[Stored records]
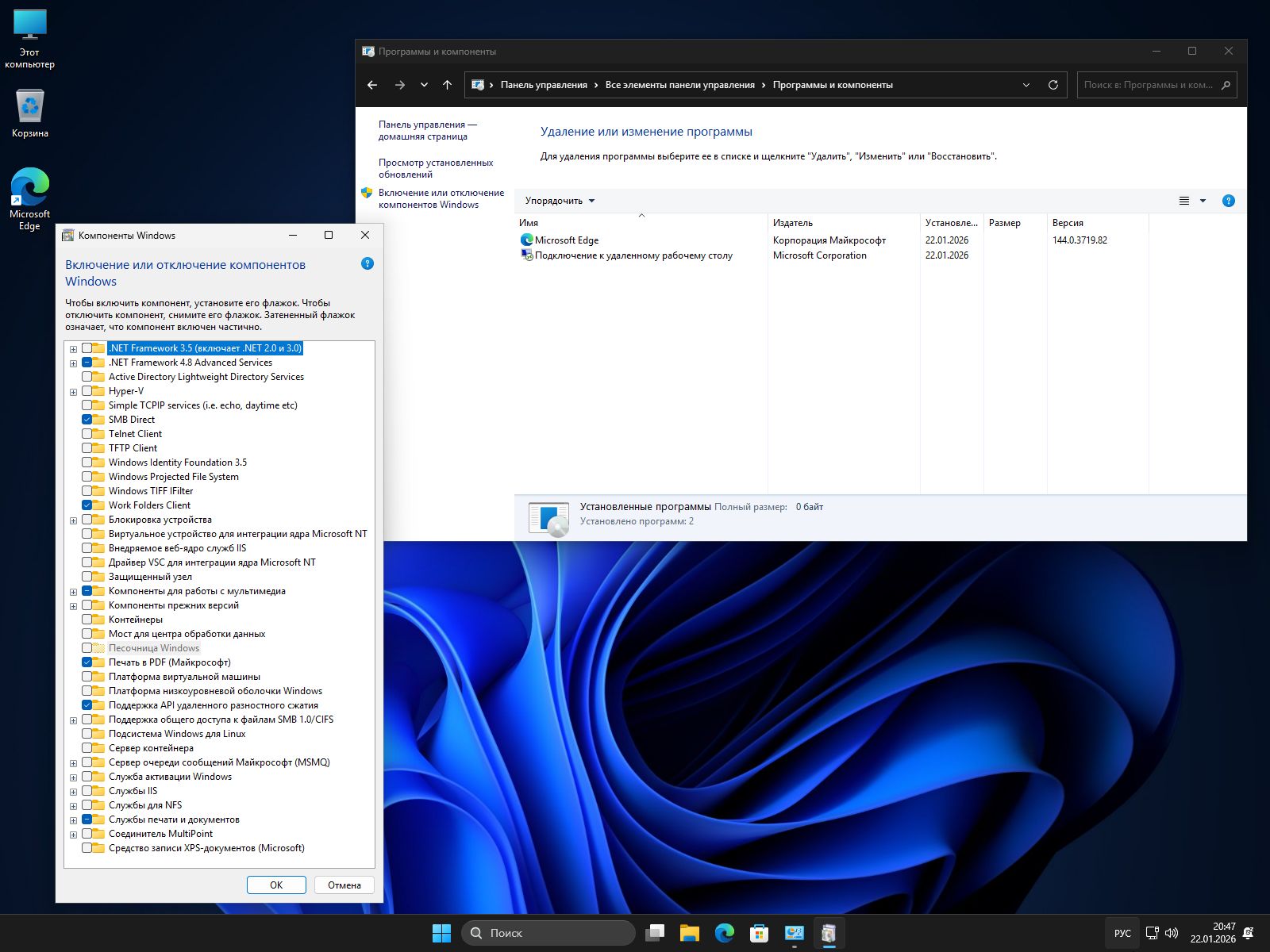
Task: Expand the IIS services (Службы IIS) node
Action: pyautogui.click(x=73, y=792)
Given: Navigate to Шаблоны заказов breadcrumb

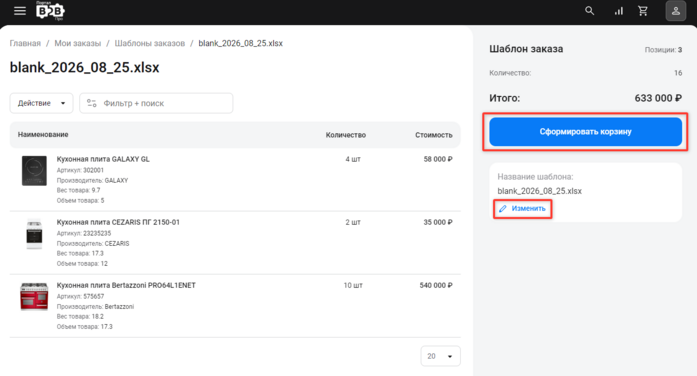Looking at the screenshot, I should [x=150, y=43].
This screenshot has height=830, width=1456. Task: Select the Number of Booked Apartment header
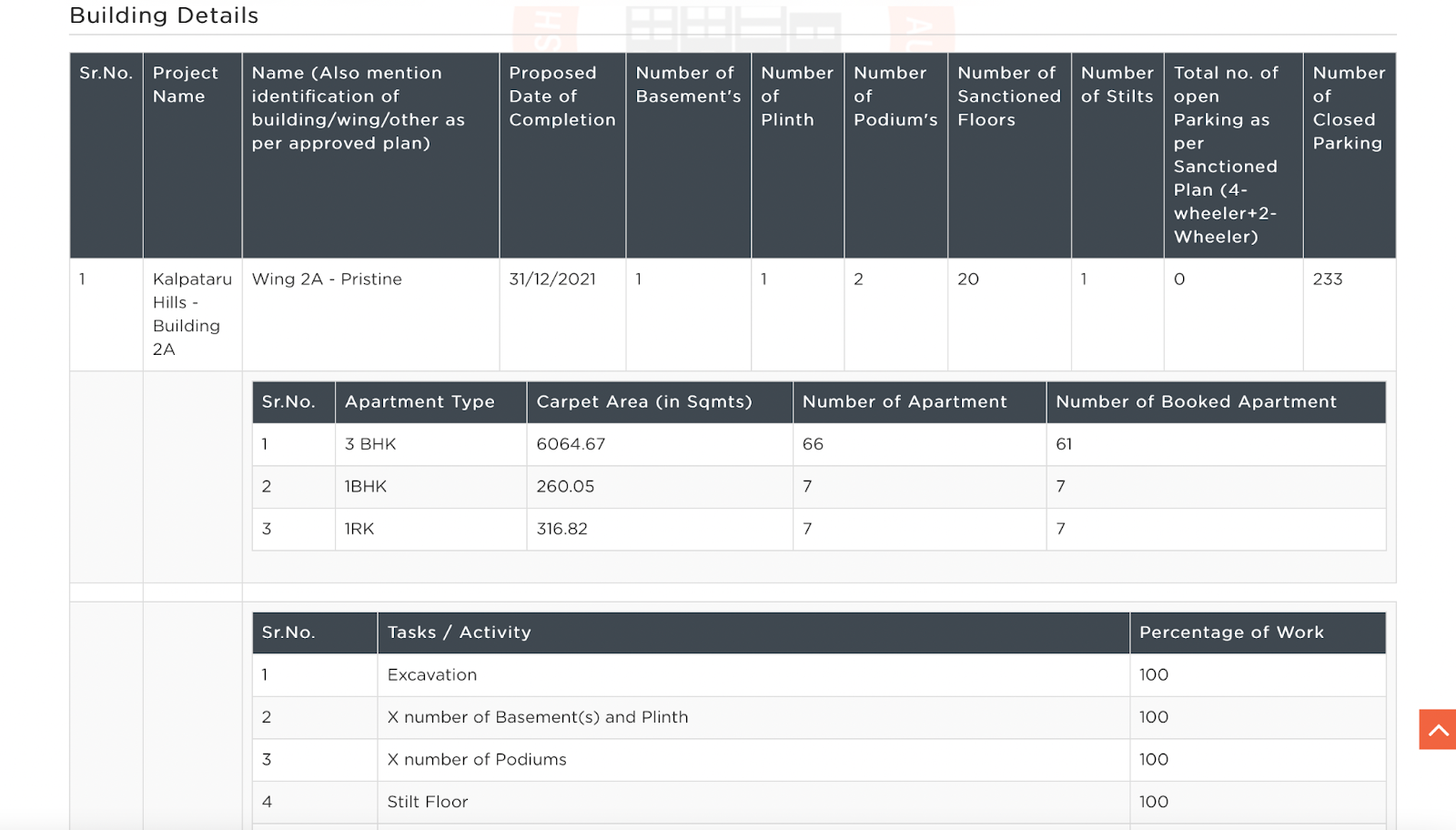click(x=1216, y=402)
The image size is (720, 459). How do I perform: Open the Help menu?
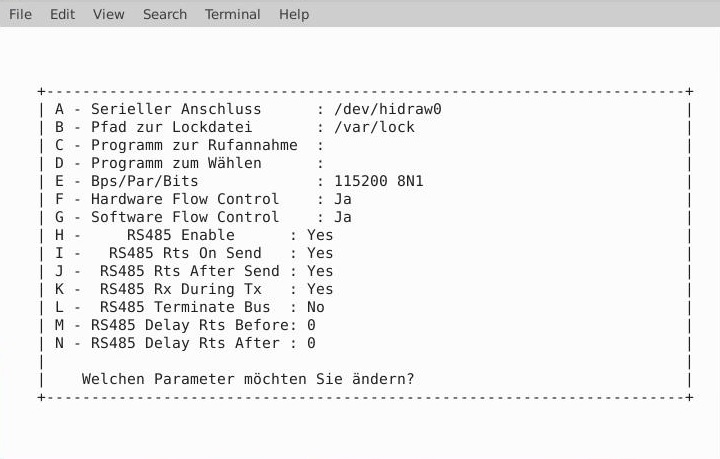294,14
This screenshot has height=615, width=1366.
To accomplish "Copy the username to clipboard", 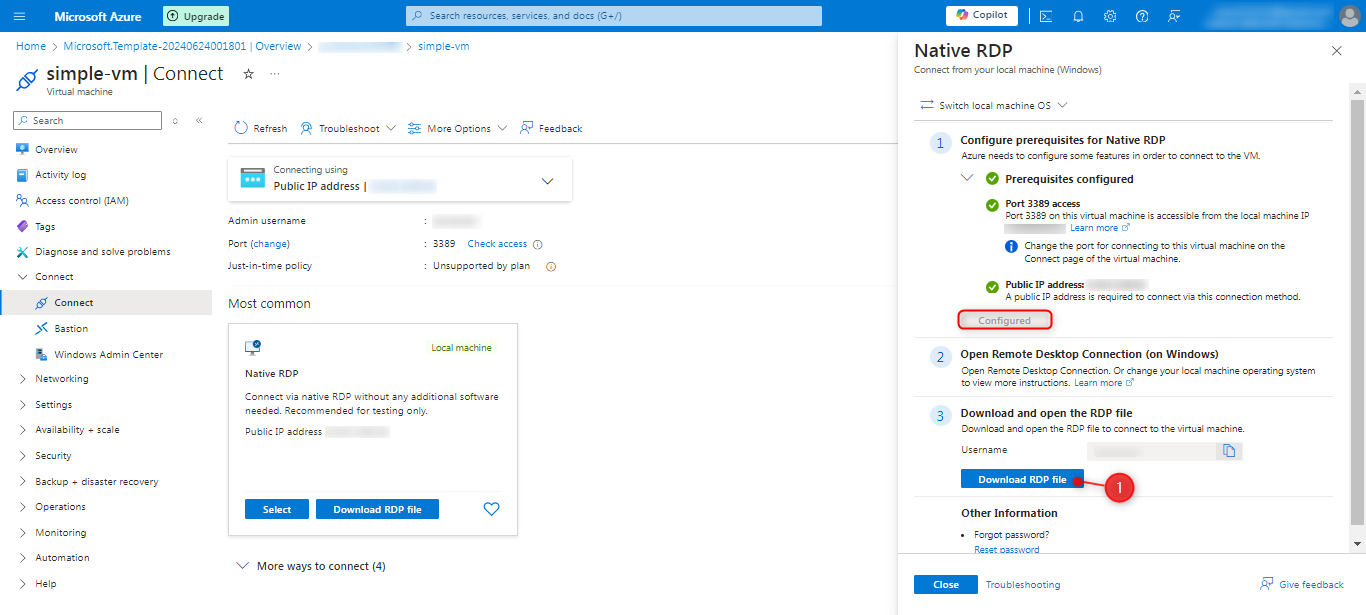I will (x=1229, y=451).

→ **Goal of the exercise**: Both boundary lines included, write out word for word only the lines above from the one containing "Given: Navigate to Шаблоны заказов breadcrumb" to the one containing "This screenshot has height=615, width=1366.", leaving out any pictures.

→ **Response box**:
Given: Navigate to Шаблоны заказов breadcrumb

Looking at the screenshot, I should [x=150, y=43].
This screenshot has height=830, width=1456. Task: Select the Number of Booked Apartment header
click(x=1216, y=402)
The image size is (720, 459). How do I perform: Open the Help menu?
294,14
This screenshot has height=615, width=1366.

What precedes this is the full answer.